Inspirasi dari Revolution of Our Times: Mengingat Tragedi September Hitam di Tasikmalaya

Inspirasi dari Revolution of Our Times: Mengingat Tragedi September Hitam di Tasikmalaya

Puluhan orang menonton 'Revolution of Our Times' mengingat September Hitam di café loger Jalan Kapten Naseh Kecamatan Cipedes Kota Tasikmalaya, Kamis 12 September 2024. ayu sabrina / radar tasikmalaya--

TASIKMALAYA, RADARTASIK.COM – Sejumlah peristiwa kelam yang terjadi pada bulan September dalam sejarah bangsa Indonesia masih menyisakan tanda tanya tanpa solusi. 

Tragedi pembunuhan Munir menjadi salah satu catatan hitam yang hingga kini belum menemukan titik terang, bersama dengan pelanggaran HAM lainnya yang belum dituntaskan. 

Negara seolah gagal memberikan keadilan, sementara penderitaan para korban terus berlanjut dalam bayang-bayang ketidakpastian.

Kamis 12 September 2024, di sebuah kafe di Jalan Kapten Naseh, Kecamatan Cipedes, Kota Tasikmalaya, puluhan orang berkumpul dalam sebuah acara yang mengangkat tema "September Hitam". 

BACA JUGA:Dinsos Kota Tasikmalaya Bantu Warga Lansia Emak Jenab Melalui Program Tasik Bageur

Dengan mengenakan pakaian serba hitam, para peserta menghadap layar yang menayangkan film dokumenter Revolution of Our Times

Dokumenter tersebut menyoroti gerakan pro-demokrasi di Hong Kong pada tahun 2019, menampilkan demonstran yang menggunakan payung kuning dan penutup wajah, yang disebut "Faceless".

Film Revolution of Our Times yang disutradarai oleh Kiwi Chow pada 2021, menggambarkan secara mendalam protes-protes besar yang terjadi di Hong Kong. 

Dokumenter ini mengikuti perjalanan aktivis dan demonstran yang berjuang menghadapi tantangan besar, mulai dari bentrokan dengan aparat hingga tekanan pemerintah yang mencoba meredam gerakan tersebut. 

BACA JUGA:Isu Ketuk Pintu Misterius Resahkan Pancatengah dan Puspahiang, Masyarakat Diminta Tenang

Film ini menjadi catatan penting tentang perjuangan kebebasan dan hak demokrasi, serta dinamika sosial dan politik yang membentuk sejarah kontemporer Hong Kong.
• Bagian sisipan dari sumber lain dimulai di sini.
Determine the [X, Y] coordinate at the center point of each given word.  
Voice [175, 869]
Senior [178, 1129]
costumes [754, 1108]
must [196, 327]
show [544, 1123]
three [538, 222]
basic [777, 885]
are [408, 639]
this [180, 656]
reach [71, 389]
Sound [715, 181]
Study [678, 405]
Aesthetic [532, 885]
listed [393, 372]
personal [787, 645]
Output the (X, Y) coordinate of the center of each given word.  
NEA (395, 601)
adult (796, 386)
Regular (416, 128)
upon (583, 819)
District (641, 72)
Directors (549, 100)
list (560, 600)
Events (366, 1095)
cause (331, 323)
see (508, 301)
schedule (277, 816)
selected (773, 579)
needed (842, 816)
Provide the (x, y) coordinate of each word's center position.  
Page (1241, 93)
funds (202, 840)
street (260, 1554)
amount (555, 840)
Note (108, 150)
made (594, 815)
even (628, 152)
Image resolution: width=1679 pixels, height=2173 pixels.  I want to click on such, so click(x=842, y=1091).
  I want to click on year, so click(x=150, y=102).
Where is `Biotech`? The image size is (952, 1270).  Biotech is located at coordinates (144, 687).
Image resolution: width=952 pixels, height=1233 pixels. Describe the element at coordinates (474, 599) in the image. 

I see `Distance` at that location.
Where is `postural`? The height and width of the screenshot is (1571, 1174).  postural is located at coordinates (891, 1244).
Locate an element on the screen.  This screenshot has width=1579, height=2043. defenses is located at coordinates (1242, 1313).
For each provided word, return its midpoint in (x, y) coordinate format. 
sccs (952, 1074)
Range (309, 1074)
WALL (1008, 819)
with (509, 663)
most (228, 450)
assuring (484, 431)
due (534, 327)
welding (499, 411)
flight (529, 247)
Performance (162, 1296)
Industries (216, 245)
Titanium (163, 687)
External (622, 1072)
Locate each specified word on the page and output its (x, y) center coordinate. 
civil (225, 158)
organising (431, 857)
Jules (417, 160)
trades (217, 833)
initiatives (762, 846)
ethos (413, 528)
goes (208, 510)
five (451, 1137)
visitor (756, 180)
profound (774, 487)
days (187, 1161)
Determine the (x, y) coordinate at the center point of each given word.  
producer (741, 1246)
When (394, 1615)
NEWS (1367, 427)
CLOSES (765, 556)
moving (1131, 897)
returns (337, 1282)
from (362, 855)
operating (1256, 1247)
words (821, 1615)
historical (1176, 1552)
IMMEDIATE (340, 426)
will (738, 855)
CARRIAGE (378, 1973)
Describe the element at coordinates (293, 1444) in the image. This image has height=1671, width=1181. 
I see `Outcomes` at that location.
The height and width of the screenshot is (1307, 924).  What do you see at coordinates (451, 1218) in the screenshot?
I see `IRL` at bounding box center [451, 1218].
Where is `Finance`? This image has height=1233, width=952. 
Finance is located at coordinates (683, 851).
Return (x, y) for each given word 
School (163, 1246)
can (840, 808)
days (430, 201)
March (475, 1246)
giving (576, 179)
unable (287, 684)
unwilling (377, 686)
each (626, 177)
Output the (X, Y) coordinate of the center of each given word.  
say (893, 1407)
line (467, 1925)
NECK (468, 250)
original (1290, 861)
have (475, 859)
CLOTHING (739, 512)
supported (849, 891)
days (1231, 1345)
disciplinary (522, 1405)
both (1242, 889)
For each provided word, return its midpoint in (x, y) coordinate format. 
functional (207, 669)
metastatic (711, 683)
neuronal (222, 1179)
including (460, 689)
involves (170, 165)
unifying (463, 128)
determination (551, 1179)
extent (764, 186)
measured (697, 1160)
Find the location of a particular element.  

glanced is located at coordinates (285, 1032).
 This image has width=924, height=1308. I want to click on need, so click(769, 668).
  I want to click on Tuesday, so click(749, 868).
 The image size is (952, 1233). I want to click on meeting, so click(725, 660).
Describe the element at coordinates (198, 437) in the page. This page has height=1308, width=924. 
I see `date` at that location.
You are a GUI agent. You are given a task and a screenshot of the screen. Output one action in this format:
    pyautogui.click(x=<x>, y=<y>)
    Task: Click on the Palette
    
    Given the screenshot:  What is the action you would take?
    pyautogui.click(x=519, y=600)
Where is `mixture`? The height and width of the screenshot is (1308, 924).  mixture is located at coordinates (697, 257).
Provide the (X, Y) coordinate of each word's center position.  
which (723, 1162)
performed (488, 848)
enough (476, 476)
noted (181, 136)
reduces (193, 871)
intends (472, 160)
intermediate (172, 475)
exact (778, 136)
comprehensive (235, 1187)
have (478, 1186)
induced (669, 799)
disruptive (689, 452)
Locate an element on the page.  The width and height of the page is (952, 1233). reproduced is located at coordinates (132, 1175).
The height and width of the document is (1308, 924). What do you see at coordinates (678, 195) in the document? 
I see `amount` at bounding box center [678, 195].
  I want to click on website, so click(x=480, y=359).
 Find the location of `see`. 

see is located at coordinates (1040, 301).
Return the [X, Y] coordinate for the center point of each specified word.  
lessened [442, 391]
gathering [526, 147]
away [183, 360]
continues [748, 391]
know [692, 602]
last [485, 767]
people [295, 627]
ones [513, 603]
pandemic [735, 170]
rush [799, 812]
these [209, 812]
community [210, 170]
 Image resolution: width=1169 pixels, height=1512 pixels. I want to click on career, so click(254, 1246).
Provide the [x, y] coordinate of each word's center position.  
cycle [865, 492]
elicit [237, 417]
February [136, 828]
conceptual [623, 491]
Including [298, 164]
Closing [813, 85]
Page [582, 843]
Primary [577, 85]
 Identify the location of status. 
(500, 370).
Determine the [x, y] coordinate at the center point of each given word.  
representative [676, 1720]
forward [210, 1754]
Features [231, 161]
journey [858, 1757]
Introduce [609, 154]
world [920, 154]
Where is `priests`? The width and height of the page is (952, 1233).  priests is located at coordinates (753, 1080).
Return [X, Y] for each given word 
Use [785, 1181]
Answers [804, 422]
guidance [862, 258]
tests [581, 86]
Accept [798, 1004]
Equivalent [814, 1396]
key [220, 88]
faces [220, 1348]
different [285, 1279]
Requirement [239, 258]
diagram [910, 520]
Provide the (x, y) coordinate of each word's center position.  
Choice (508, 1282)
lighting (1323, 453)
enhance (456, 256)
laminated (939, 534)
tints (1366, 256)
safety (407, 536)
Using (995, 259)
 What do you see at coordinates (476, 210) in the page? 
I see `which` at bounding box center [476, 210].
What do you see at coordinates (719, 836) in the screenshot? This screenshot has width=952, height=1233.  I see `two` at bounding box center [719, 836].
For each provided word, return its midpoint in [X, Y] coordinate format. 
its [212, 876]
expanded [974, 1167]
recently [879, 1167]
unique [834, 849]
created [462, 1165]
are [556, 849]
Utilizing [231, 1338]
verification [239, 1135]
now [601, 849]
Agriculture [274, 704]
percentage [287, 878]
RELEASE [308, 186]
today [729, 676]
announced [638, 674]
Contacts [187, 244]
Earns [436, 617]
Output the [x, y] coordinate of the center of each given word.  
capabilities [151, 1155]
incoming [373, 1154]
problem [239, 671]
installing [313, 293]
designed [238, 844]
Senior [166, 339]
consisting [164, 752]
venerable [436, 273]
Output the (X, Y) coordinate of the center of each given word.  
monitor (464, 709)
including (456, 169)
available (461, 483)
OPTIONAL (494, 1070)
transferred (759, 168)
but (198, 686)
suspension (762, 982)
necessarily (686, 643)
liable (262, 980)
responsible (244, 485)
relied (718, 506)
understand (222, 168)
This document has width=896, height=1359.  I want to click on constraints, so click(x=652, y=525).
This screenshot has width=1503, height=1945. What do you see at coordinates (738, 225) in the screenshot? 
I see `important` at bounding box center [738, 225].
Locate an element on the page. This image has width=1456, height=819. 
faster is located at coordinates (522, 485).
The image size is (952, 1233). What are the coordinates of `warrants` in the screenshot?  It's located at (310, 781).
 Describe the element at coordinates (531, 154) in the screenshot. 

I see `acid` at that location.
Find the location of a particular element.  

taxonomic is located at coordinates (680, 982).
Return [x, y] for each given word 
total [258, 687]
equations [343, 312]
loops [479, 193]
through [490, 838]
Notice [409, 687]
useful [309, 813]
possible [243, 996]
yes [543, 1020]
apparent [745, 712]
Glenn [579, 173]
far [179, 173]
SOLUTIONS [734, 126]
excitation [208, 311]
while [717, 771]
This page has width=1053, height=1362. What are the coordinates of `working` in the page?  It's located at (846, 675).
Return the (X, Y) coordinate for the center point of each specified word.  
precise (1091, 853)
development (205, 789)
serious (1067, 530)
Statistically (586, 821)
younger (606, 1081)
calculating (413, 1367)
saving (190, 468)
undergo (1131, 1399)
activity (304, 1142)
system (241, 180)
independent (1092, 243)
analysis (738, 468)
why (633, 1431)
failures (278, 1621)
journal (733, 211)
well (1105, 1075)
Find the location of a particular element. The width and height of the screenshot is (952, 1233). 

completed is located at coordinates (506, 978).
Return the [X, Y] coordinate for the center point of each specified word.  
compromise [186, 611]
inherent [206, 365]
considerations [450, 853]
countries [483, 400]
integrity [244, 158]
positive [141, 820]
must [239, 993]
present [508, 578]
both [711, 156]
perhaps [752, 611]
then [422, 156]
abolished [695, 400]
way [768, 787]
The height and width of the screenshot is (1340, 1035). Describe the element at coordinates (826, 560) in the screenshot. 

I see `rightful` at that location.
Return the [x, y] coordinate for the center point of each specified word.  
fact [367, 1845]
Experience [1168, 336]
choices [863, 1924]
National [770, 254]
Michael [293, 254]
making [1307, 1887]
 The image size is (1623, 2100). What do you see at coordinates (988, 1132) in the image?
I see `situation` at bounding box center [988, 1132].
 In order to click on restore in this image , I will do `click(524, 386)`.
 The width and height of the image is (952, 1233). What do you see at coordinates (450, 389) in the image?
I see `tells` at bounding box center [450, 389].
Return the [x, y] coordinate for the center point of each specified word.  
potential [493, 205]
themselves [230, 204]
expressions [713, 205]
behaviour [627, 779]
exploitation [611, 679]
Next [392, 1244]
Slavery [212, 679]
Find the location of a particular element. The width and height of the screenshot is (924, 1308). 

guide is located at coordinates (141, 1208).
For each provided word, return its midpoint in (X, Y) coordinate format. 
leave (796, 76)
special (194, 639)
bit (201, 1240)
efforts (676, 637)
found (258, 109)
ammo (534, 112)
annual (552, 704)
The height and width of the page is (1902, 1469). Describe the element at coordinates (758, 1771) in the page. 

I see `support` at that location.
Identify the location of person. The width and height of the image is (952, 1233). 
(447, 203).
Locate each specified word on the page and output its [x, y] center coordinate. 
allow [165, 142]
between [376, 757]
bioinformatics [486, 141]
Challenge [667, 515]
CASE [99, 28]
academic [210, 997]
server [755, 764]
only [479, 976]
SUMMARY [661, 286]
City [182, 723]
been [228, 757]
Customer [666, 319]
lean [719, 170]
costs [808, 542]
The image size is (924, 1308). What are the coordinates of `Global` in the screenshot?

Setelah pemutaran film berdurasi dua setengah jam tersebut, diskusi dipandu oleh Gibum. 

Ia menyoroti pentingnya strategi yang digunakan oleh para demonstran, mulai dari penggunaan alat pelindung hingga taktik defensif dalam menghadapi aparat.

Menurutnya, ketika ruang dialog ditutup, kekerasan dari masyarakat menjadi hal yang tak terelakkan.